Я дисциплинированно стянул свою крутую кепочку с «Фердинандом» и положил ее на свои коленки, обтянутые крутейшими брючками.
– Позвольте представиться, – торжественно сказал я. – Фердинанд Изюмов, писатель. Будем знакомы.
Бывший президент недовольно моргнул. Что-то отразилось на его лице. Похоже, он слышал обо мне. Точно-точно, слышал, потому что отодвинулся от меня подальше.
– Это ты, что ли, написал про то, как тебя индеец поимел? – спросил он неприязненно. Я возликовал. Вся Россия меня читает, вся. От слесаря-водопроводчика до президента. Плюются, но читают. Высокий класс!
– Во-первых, не меня, а моего героя, – с готовностью начал объяснять я. – Во-вторых, даже не его, а скорее он, как вы верно выразились, поимел индейца. В-третьих, там было еще двое… Такая многокомпозиционная сцена. Я понятно излагаю?
– Понятно, – еще более мрачно откликнулся бывший. Я догадался, что к большому разговору о судьбах страны он сегодня явно не готов. – И не стыдно тебе писать такое говно? Взрослый мужик, модный… – Он брезгливо ткнул пальцем в направлении моего роскошного пиджачка с нарисованными глазками. – Денег, что ли, не хватает?
Я оскорбился. Бывший президент оказался тупым бурбоном. Я так и думал. Если ты всю жизнь проработал секретарем обкома, тебе не понять постмодерна. Примитивные партийные рефлексы. Если индеец скачет на коне – это хорошо. А вот если того же индейца трахает молодой темпераментный славянин – это уже, видите ли, говно. Я стал судорожно перебирать в уме самые умные фразы из рецензий на «Гей-славян». В голове трепыхалась только какая-то заумь вроде поливекторного дискурса или экзистенциальной компоненты. Пишут, блин. Попробуй объяснить простому человеку. Одна Марья Васильевна нашла человеческие слова. Помню, что человеческие, а какие именно – позабыл. Надрался в задницу и не запомнил.

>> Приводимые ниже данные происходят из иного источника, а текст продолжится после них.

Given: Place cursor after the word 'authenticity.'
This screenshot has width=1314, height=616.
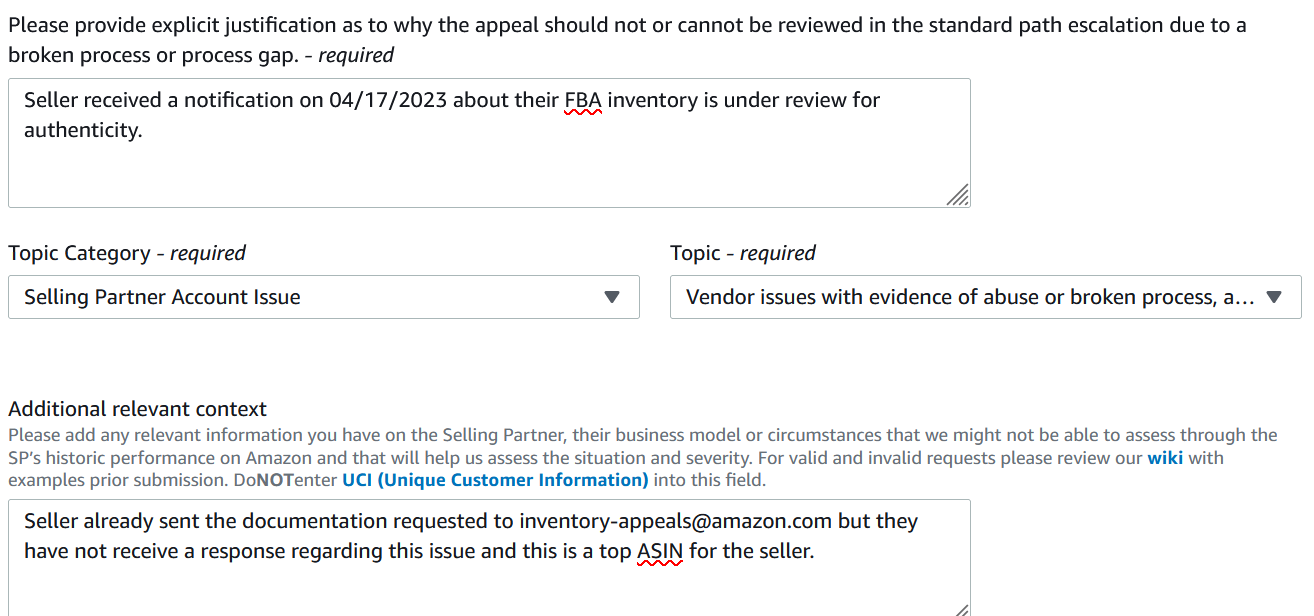Looking at the screenshot, I should [x=143, y=130].
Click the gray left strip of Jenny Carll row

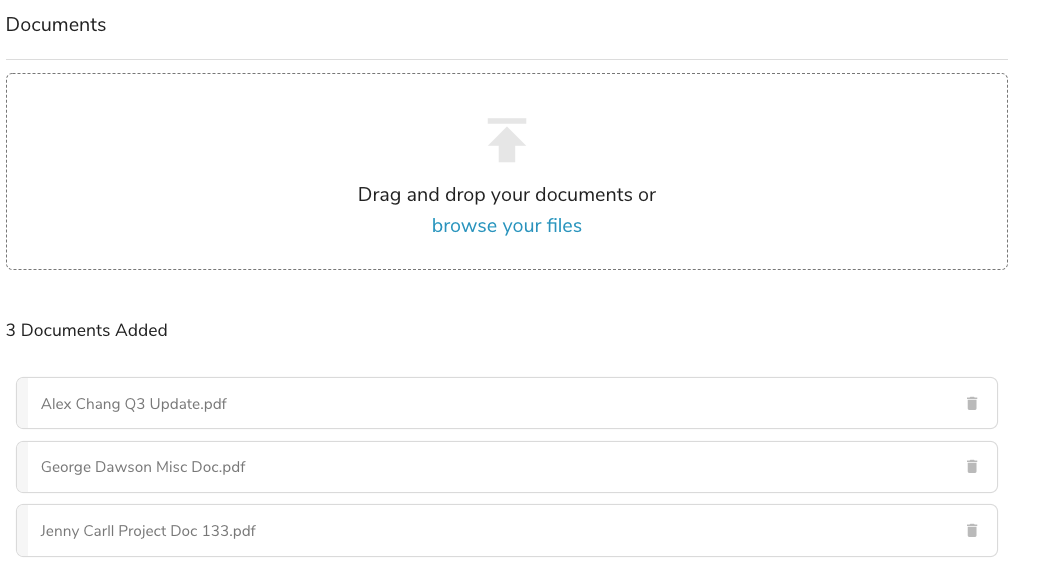tap(22, 530)
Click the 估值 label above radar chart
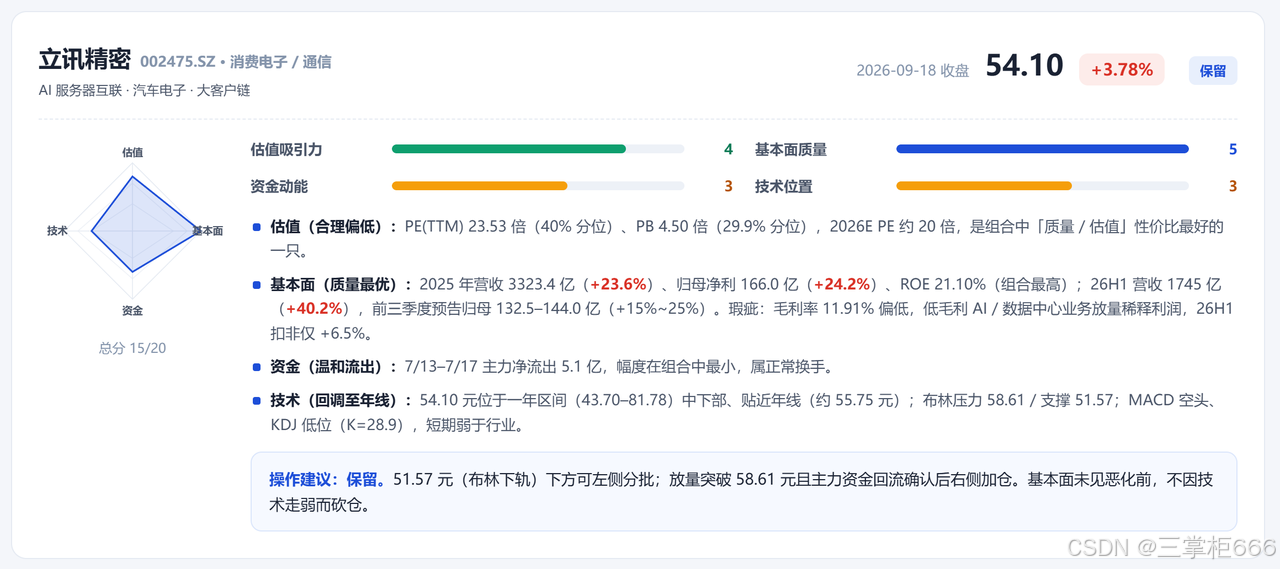Image resolution: width=1280 pixels, height=569 pixels. point(133,153)
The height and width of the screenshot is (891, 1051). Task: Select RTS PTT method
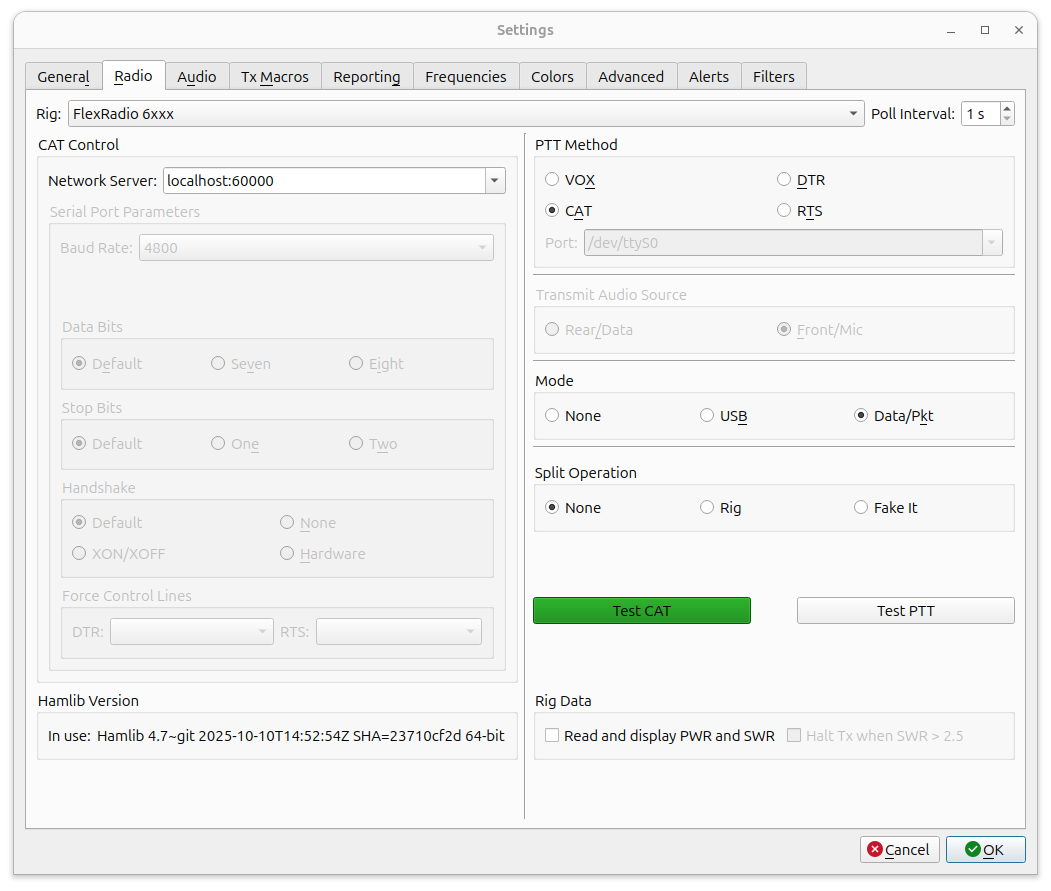point(784,211)
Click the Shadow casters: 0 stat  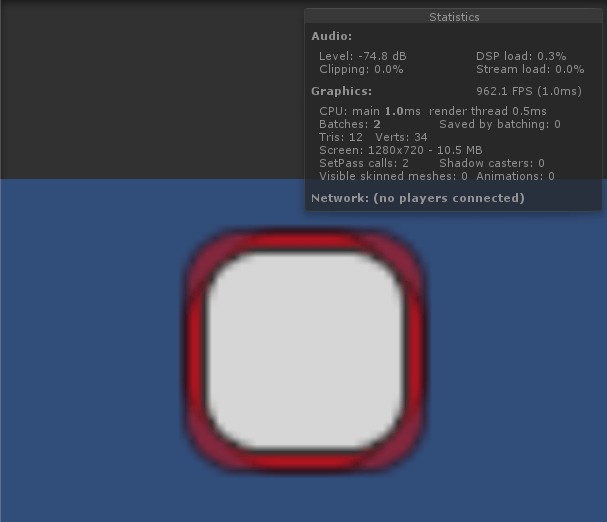[x=492, y=163]
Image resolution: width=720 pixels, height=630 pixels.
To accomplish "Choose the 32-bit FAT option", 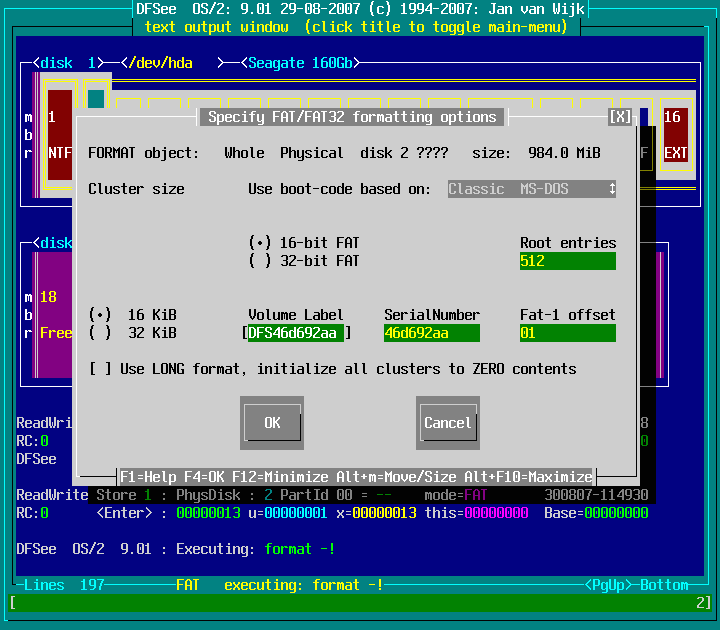I will pos(260,261).
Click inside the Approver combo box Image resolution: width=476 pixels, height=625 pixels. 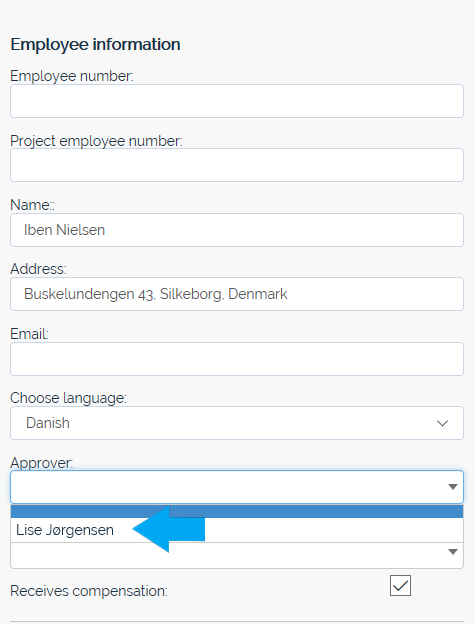[x=237, y=487]
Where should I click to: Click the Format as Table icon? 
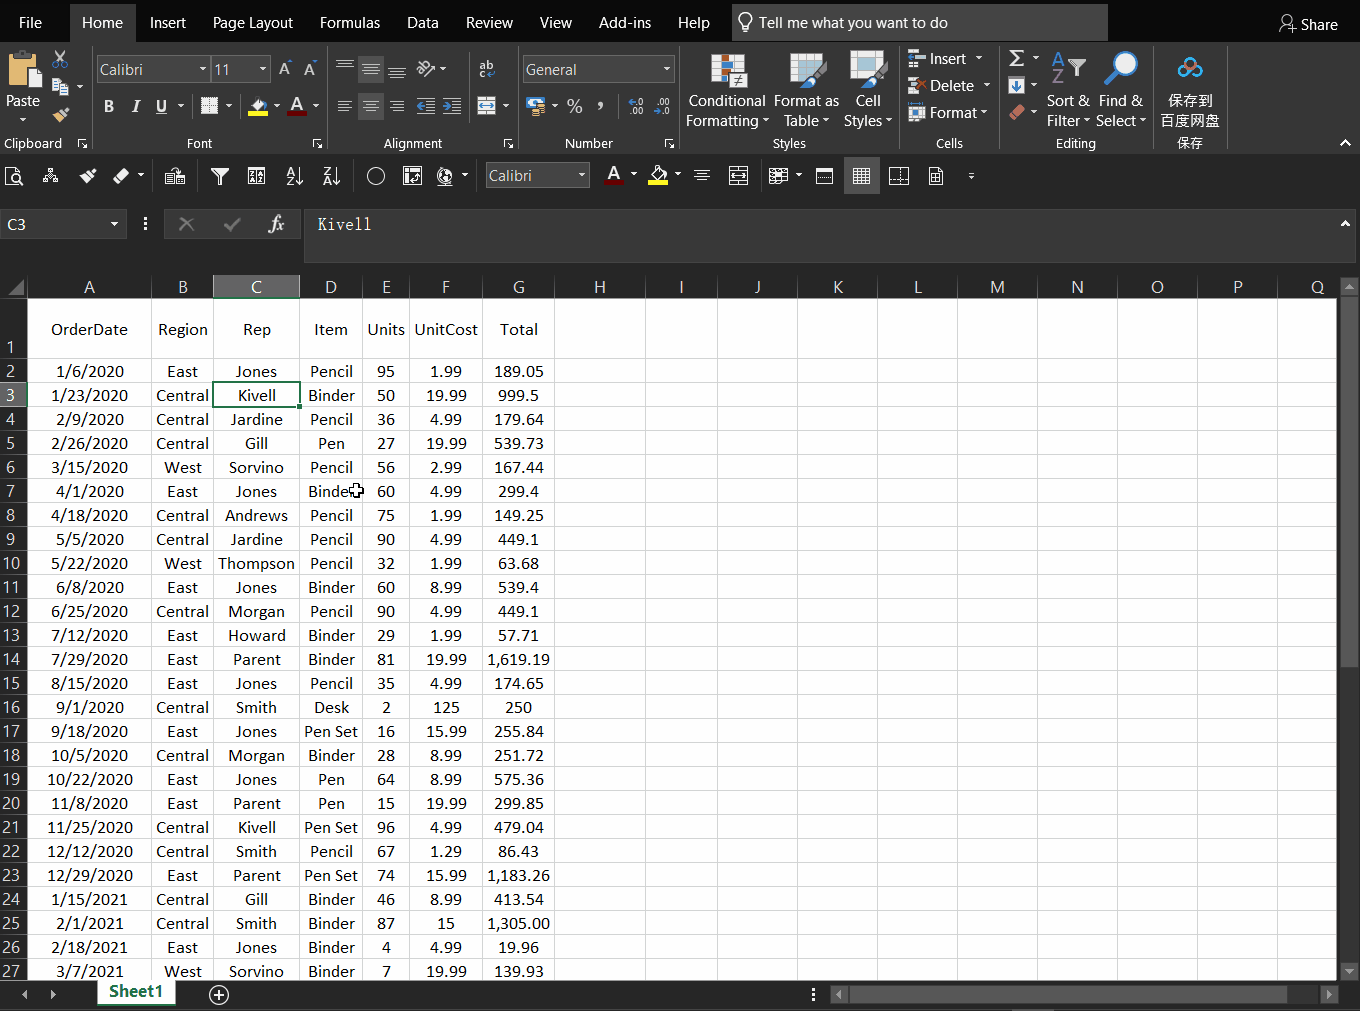click(806, 70)
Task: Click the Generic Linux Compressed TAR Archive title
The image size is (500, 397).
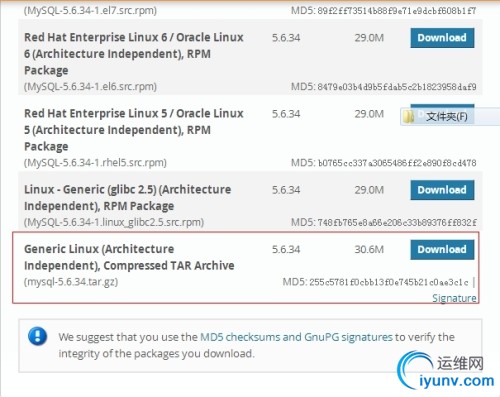Action: click(x=129, y=257)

– Денег хватает, – ответил я упрямо. – Денег у меня, может, не меньше вашего. И квартира в Париже на бульваре Распай, и машины две… И костюмов две сотни, – прибавил я зачем-то. Костюмов у меня на самом деле было всего штук тридцать, но почему не пустить пыль в глаза бывшему партийному совку?
У бывшего президента, пока я говорил, было тупо-сосредоточенное выражение лица. Казалось, он внимательно прислушивается к моим словам, пробуя на вкус чуть ли не каждое… Мгновение спустя я понял, что прислушивался он совсем не ко мне.